Special occasions while I was growing up meant a bottle of Manischewitz Concord Grape sat somewhere on my family’s dining table. I was young, probably 10 or 11 years old, when I started sipping the sugary grape juice-like wine at Easter, Christmas, and on birthdays. (Yes, I was raised Catholic.) I’ve always wondered why, with so many other wines in the world, did my mother serve Manischewitz since we weren’t Jewish? Even if we were, there must’ve been a better (and equally affordable) kosher wine.
In reality, though, the 1970s and ’80s saw few quality kosher wines. Most were that same sugary sweet swill like Manischewitz Concord Grape (actually it’s a kiddush or ceremony wine). Luckily, kosher wine has come a long way since my childhood – as has my palate. (Believe it or not, I think I liked drinking the stuff.)
Kosher wine has come a long way since the 1970s and ’80s.
If you ask Jewish wine lovers, many probably don’t drink kosher wine, except at the Jewish holidays. But there’s an exciting breed of kosher wine that’s emerged, and even I, not Jewish and certainly not someone who keeps kosher, would willingly sip and recommend. Great wine is great wine, kosher or not.
What is a kosher wine, exactly? According to Eater, “Kosher wine is made in precisely the same way as ‘regular’ wine. The only difference is that there is rabbinical oversight during the process and that the wine is handled “by Sabbath-observant Jews.”
Know that not all wines from Israel are kosher, and other regions around the globe (Italy, France, Spain, Argentina) also produce kosher wine. Baron Herzog is a well-known California winemaker that delivers quality and well-priced bottles.

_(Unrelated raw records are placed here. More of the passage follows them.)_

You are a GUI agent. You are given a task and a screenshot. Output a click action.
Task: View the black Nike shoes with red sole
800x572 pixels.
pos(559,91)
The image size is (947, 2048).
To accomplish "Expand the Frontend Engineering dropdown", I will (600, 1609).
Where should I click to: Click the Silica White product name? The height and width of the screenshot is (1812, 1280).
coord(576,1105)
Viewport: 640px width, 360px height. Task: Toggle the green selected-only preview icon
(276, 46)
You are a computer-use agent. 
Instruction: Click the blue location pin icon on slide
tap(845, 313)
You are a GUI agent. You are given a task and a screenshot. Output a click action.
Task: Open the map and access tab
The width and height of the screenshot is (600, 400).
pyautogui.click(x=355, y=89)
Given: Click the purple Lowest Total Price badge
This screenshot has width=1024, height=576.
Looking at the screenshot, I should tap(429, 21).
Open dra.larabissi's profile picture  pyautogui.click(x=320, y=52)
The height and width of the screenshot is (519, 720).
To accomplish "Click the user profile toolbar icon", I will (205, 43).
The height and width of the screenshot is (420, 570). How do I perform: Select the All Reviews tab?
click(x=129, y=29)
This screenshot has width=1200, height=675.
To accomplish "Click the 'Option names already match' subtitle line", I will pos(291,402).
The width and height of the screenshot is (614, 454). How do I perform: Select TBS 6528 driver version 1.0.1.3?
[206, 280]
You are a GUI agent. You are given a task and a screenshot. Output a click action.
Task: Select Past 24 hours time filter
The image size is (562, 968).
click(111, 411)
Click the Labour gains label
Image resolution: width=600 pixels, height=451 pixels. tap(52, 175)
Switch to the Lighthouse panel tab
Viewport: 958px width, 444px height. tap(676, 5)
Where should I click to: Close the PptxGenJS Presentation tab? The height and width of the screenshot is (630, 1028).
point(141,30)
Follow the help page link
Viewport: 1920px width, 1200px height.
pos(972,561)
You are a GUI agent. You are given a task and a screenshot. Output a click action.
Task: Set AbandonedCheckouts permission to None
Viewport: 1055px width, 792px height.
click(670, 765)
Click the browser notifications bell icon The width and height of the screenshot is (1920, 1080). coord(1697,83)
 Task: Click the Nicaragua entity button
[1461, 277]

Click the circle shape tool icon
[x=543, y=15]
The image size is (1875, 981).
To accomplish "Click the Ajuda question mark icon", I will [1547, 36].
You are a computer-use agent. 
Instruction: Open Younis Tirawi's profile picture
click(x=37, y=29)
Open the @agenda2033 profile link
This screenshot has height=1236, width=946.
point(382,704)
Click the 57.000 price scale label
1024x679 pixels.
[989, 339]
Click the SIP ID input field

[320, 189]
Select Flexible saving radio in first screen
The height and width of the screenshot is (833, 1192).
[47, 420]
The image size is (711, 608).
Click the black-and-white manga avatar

You’ll find these wines at various shops around the country.
One bottle that caught me off guard recently was the Psâgot Cabernet Sauvignon Single Vineyard 2014. This wine is not an everyday drink, however, because it’s in the $70 price range.
Hailing from the hills of Jerusalem, harvested from a plot planted more than 900 feet above sea level and aged for 14 months in premium barrels, this smooth Cab Sauv holds a deep, garnet color and can be compared to a cru classe Bordeaux or a fine Napa Valley Cabernet.
Savor dark berries, pomegranate, and black currant. The wine’s velvety texture and subtle flavors make it a pleasure to sip. It’s medium to full-bodied, but not heavy, and promises a long, satisfying finish. Pair it with lamb chops or roast beef.
If you’re looking for everyday table wine, a bottle ideal to accompany a grilled steak, chicken or even a saucy pasta, enter Balkan Classic Cabernet 2014 from Galilee. Rich with berry and hints of oak, this wine is crafted from 100% Cabernet Sauvignon grapes and is incredibly affordable, selling in the $10 to $15 range. Because I’ve become more intrigued by Israel as a wine region (and visiting the country to explore the food and culture too), I tried a bottle not even realizing that it was a kosher wine.
Kosher wine has come a long way in the past 30 or 40 years, so as always, don’t judge the bottle by what’s on the label. Taste first. Then decide.